BEGIN Selected passage
Aggregate functions
Overview
COUNT, SUM, AVG, MIN, and MAX are aggregate functions that can be used with or without the GROUP BY and HAVING clauses. When used without GROUP BY or HAVING, these functions perform the action that they are named after. For example, let’s look at our database from the joins page:
| id | description | customer_id | value | 
|---|---|---|---|
| 1 | Water bottle | 1 | 15.00 | 
| 2 | Key chain | 1 | 7.50 | 
| 3 | Computer | 3 | 2000.00 | 
| 4 | Thumb drive | 3 | 25.00 | 
| 5 | Notebook | 4 | 9.00 | 
| 6 | Shampoo | 5.00 | |
| 7 | Paper | 4.00 | 
| id | first_name | last_name | |
|---|---|---|---|
| 1 | Natalie | Wright | |
| 2 | Ana | Sousa | |
| 3 | Ben | Schwartz | |
| 4 | Chen | Xi | |
| 5 | Frank | Zhang | |
| 6 | Tianchi | Liu | |
| 7 | Jake | Jons | 
To count the number of rows in a table, for example, the orders table, you could run the following query.
SELECT COUNT(*) FROM orders;| COUNT(*) | 
|---|
| 7 | 
As you can see, by default the column header for the resulting row is COUNT(*). To rename the column, you can create an alias.
SELECT COUNT(*) AS 'number of results' FROM orders;| number of results | 
|---|
| 7 | 
COUNT only returns the number of rows returned by the query. If the query only returns 4 rows, 4 will be the result of COUNT.
END Selected passage
### [Set problem]
Rewrite everything from "SELECT COUNT(*) FROM" down to "result of COUNT." in the aggregate functions text, replacing "orders" with "purchases" each time it occurs.
BEGIN Listed entries
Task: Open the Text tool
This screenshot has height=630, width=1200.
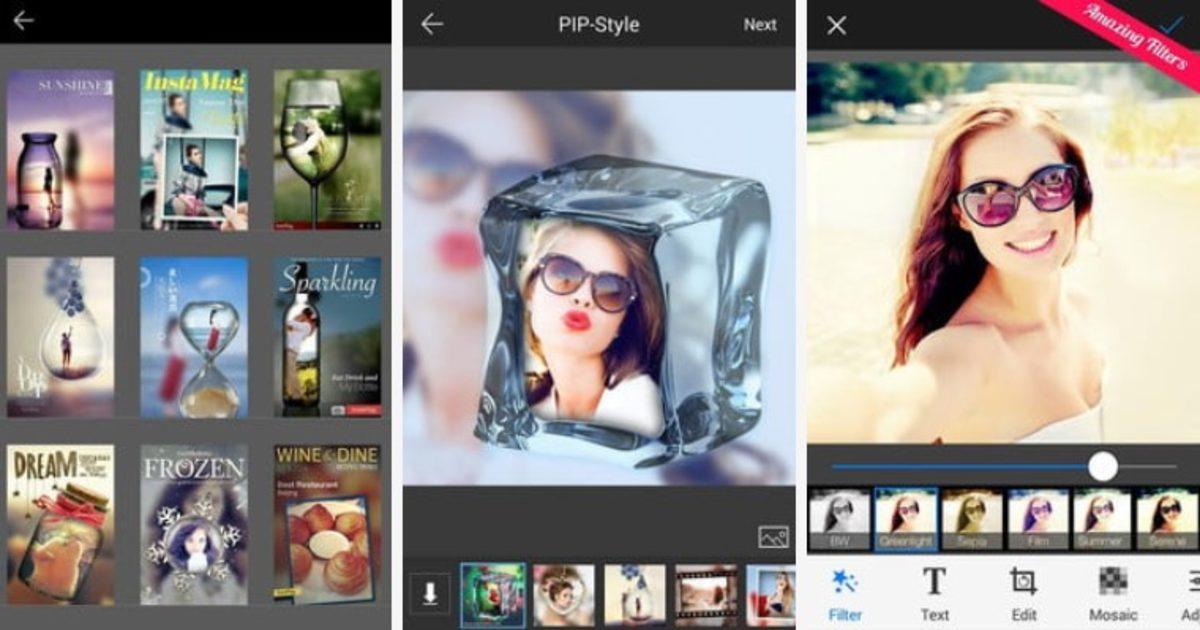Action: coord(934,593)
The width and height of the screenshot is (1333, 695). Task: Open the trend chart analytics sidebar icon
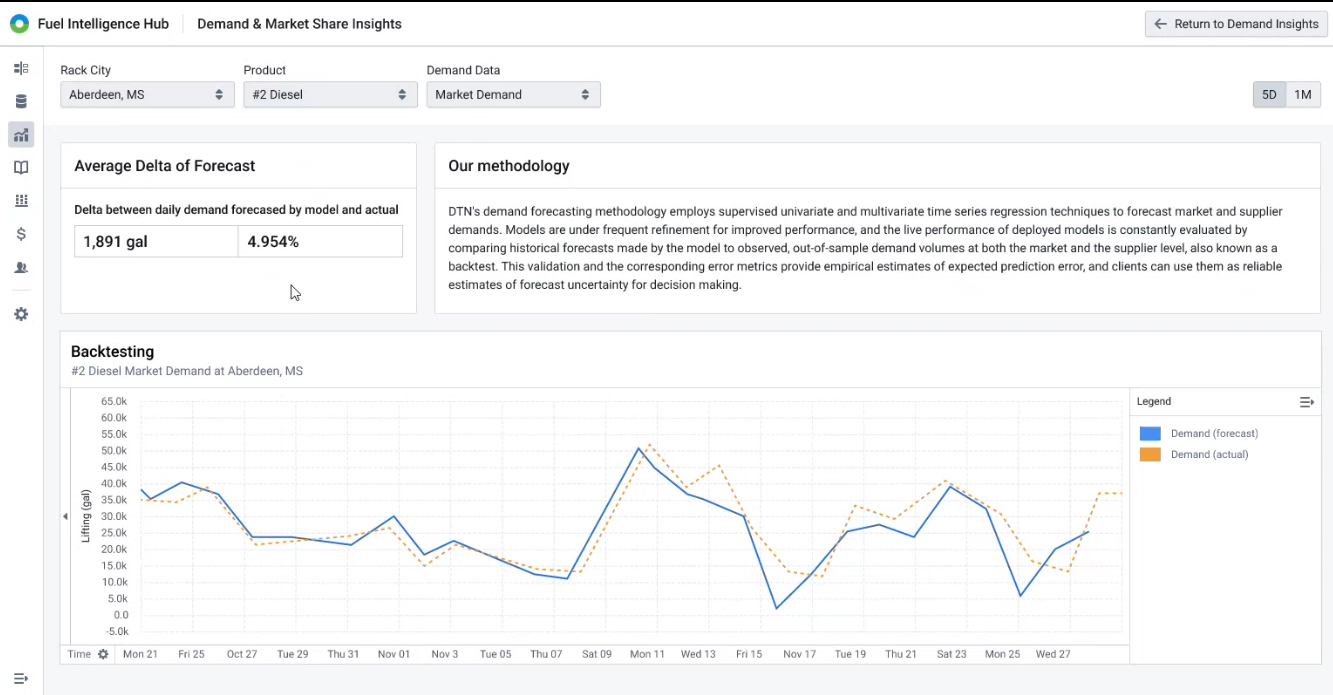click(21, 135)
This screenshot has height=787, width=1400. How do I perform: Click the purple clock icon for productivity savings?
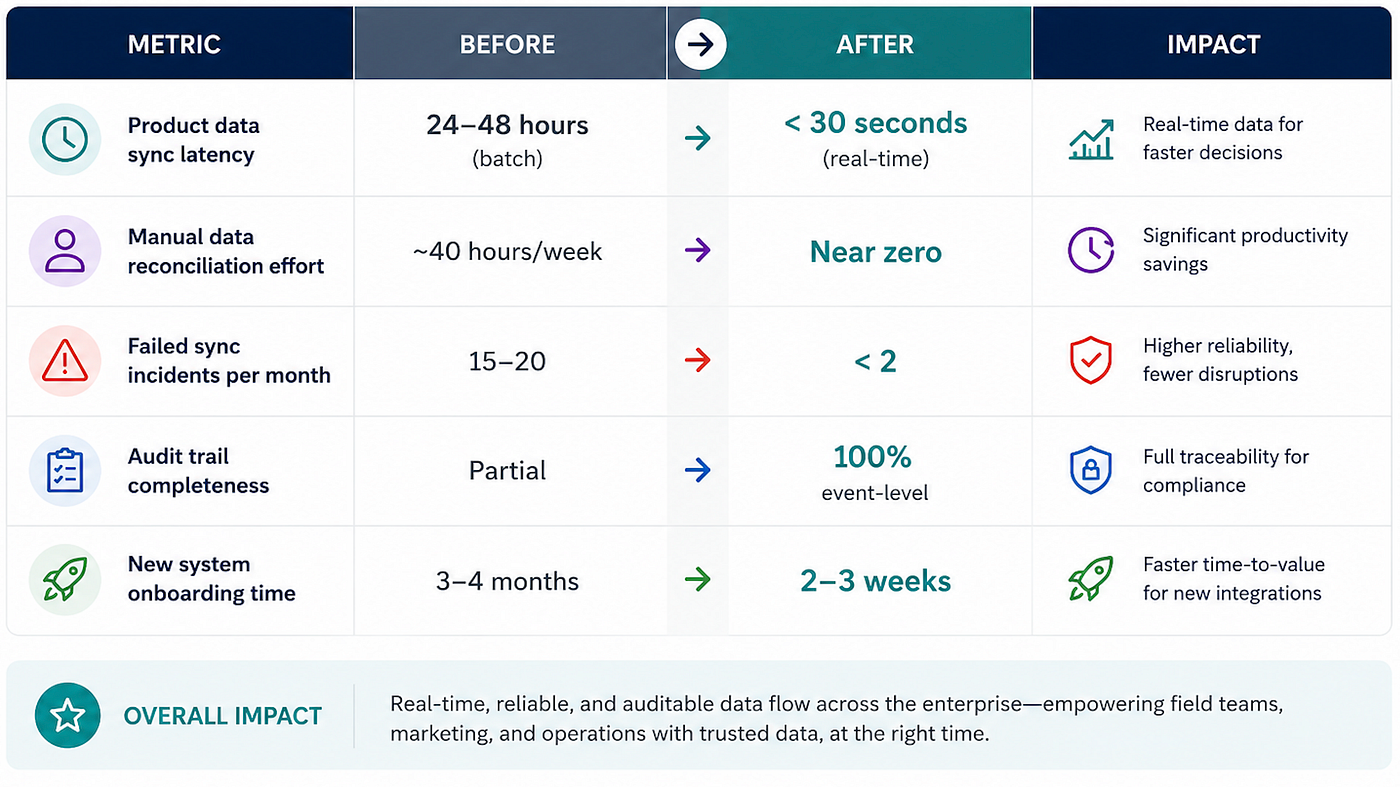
END Listed entries
### [Answer to the problem]
SELECT COUNT(*) FROM purchases;| COUNT(*) | 
|---|
| 7 | 
As you can see, by default the column header for the resulting row is COUNT(*). To rename the column, you can create an alias.
SELECT COUNT(*) AS 'number of results' FROM purchases;| number of results | 
|---|
| 7 | 
COUNT only returns the number of rows returned by the query. If the query only returns 4 rows, 4 will be the result of COUNT.